ACTIVITY
All lines from the one containing "Task: Select Modules/Applications" through the last line of the listing should be given again exactly, with no pictures.
++++
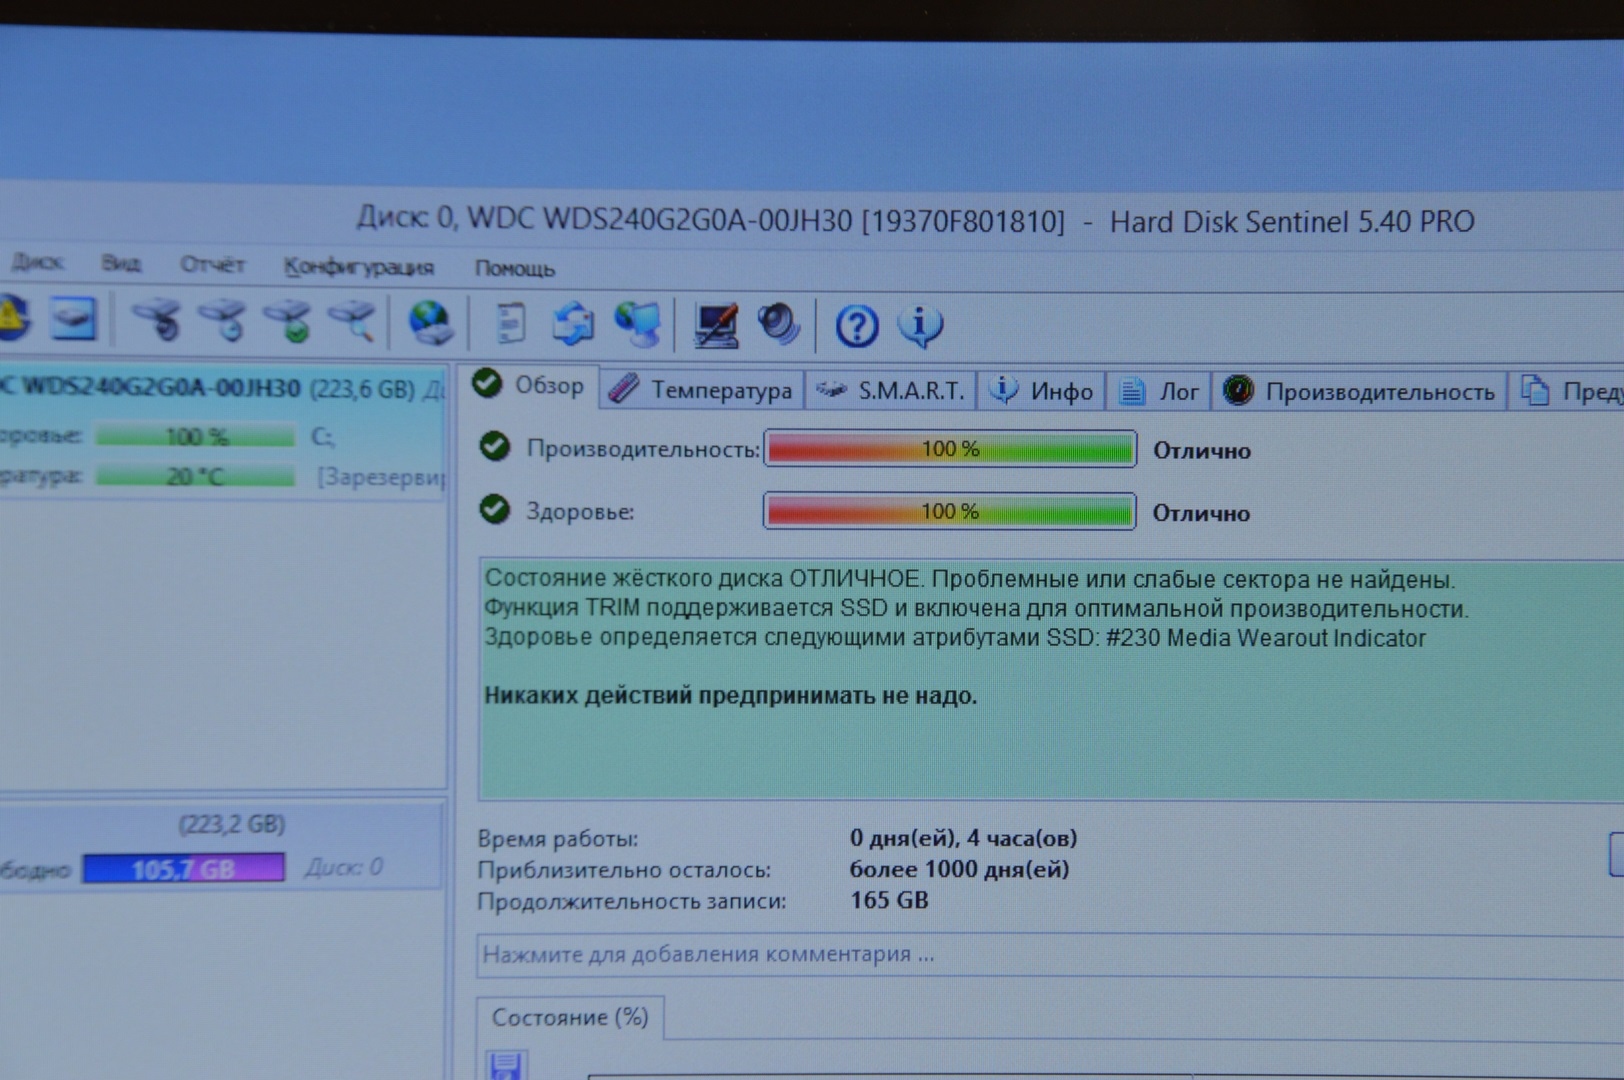Open the disk surface test magnifier icon
This screenshot has width=1624, height=1080.
352,322
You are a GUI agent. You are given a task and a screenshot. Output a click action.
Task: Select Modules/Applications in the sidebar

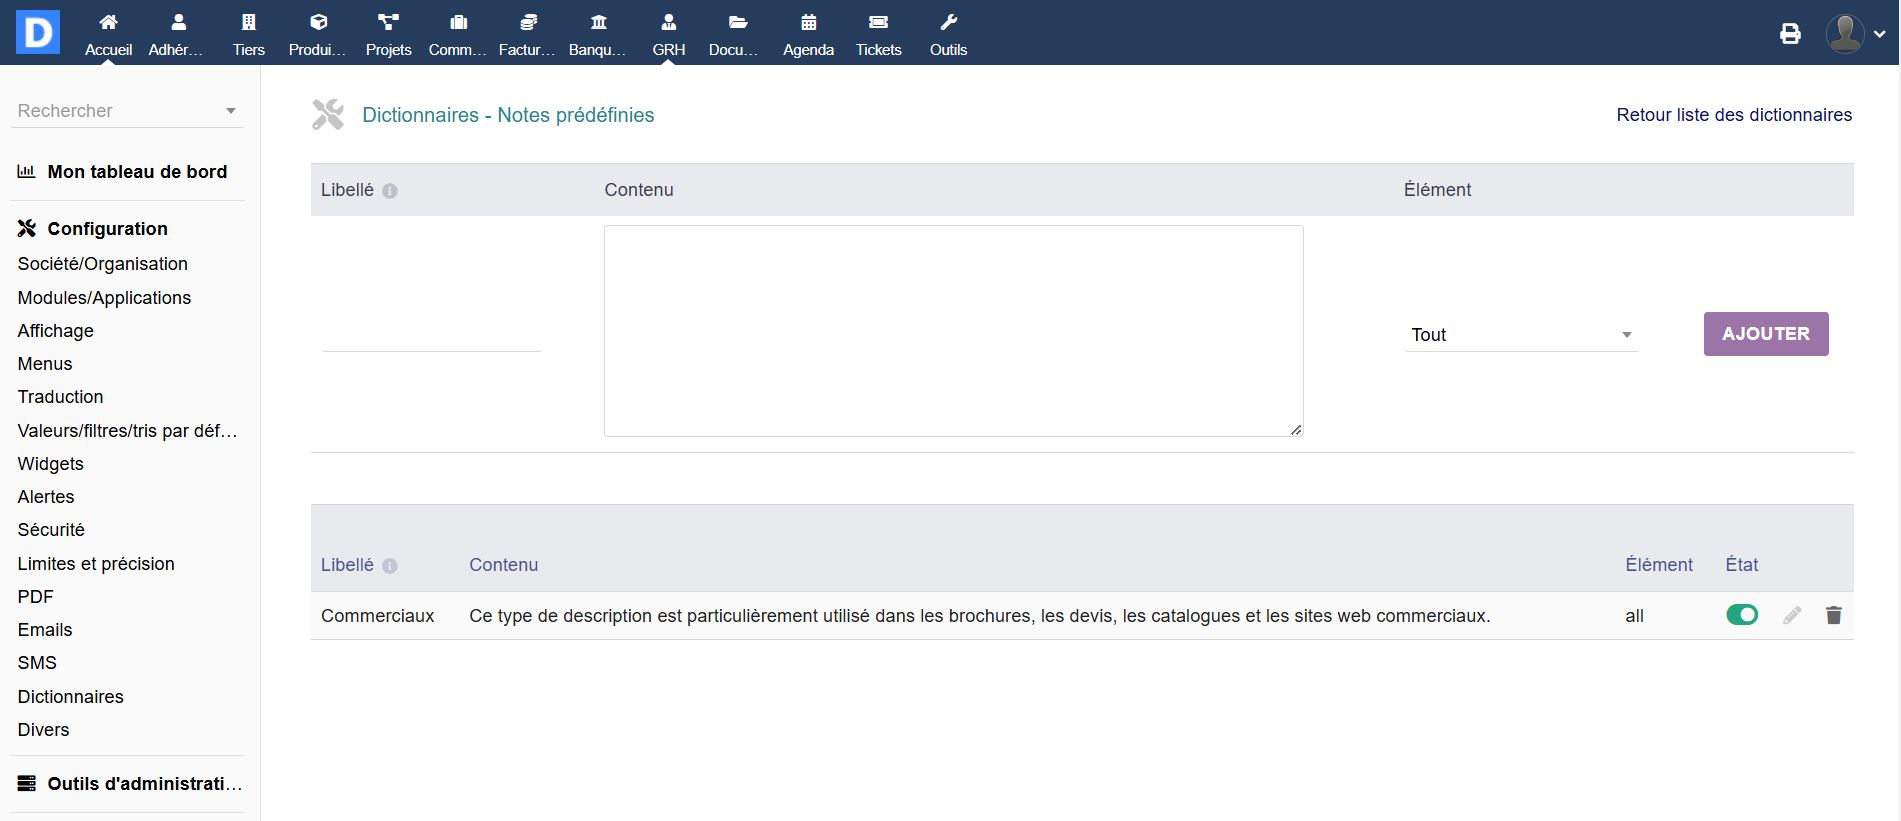tap(104, 297)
++++
WRITTEN SOLUTION
Task: Select Modules/Applications in the sidebar

tap(104, 297)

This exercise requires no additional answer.